=== ASSIGNED TASK ===
Exact reproduction of every record is required, and pictures are to be excluded.

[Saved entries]

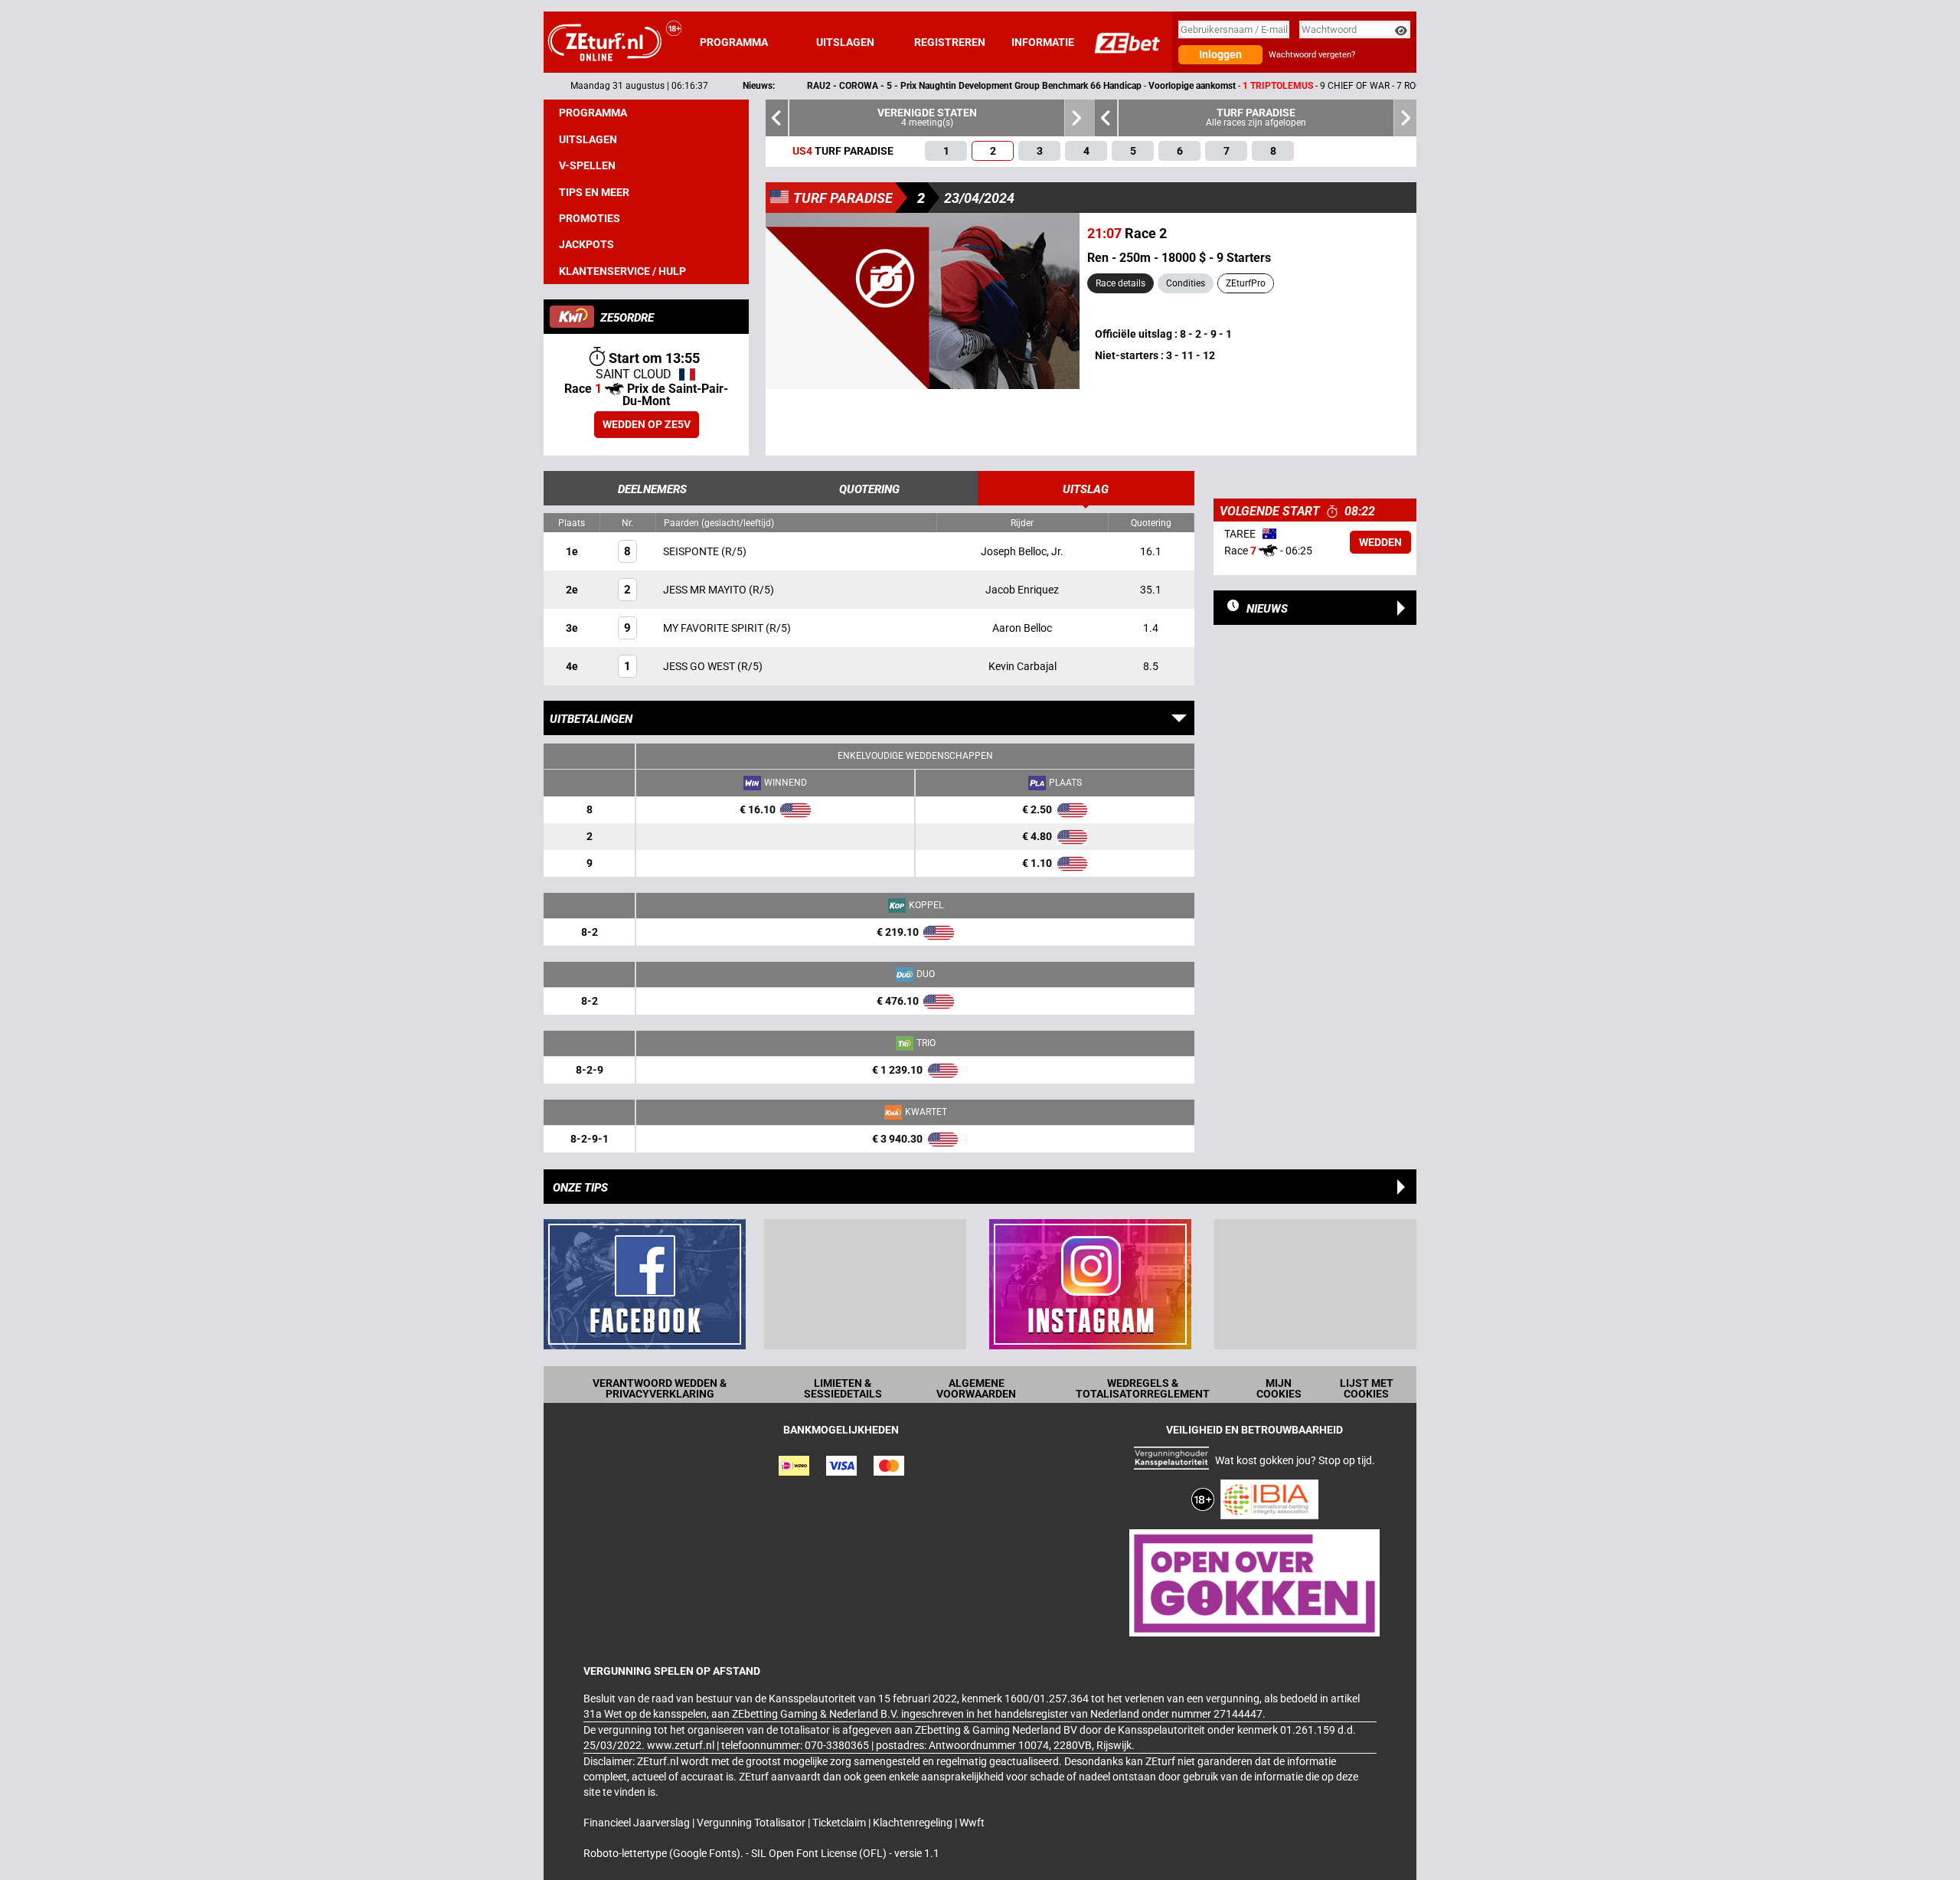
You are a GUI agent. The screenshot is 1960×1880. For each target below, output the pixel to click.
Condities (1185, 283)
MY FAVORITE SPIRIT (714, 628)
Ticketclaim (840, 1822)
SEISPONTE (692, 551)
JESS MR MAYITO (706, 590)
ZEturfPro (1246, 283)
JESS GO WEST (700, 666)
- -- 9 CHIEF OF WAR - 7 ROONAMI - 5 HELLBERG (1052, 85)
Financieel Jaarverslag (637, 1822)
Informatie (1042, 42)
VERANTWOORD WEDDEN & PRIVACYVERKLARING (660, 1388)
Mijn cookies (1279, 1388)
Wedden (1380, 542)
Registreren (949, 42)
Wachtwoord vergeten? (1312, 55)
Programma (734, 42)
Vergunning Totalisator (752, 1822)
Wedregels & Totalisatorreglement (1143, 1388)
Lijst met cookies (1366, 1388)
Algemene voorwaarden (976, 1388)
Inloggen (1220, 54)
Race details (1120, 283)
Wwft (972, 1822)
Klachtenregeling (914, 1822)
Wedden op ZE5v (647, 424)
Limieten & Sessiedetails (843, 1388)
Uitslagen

=== FINISHED TASK ===
You are a GUI agent. The screenshot is 1960×1880. For each target below, output the pixel to click.
Condities (1185, 283)
MY FAVORITE SPIRIT (714, 628)
Ticketclaim (840, 1822)
SEISPONTE (692, 551)
JESS MR MAYITO (706, 590)
ZEturfPro (1246, 283)
JESS GO WEST (700, 666)
- -- 9 CHIEF OF WAR - 7 ROONAMI - 5 HELLBERG (1052, 85)
Financieel Jaarverslag (637, 1822)
Informatie (1042, 42)
VERANTWOORD WEDDEN & PRIVACYVERKLARING (660, 1388)
Mijn cookies (1279, 1388)
Wedden (1380, 542)
Registreren (949, 42)
Wachtwoord vergeten? (1312, 55)
Programma (734, 42)
Vergunning Totalisator (752, 1822)
Wedregels & Totalisatorreglement (1143, 1388)
Lijst met cookies (1366, 1388)
Algemene voorwaarden (976, 1388)
Inloggen (1220, 54)
Race details (1120, 283)
Wwft (972, 1822)
Klachtenregeling (914, 1822)
Wedden op ZE5v (647, 424)
Limieten & Sessiedetails (843, 1388)
Uitslagen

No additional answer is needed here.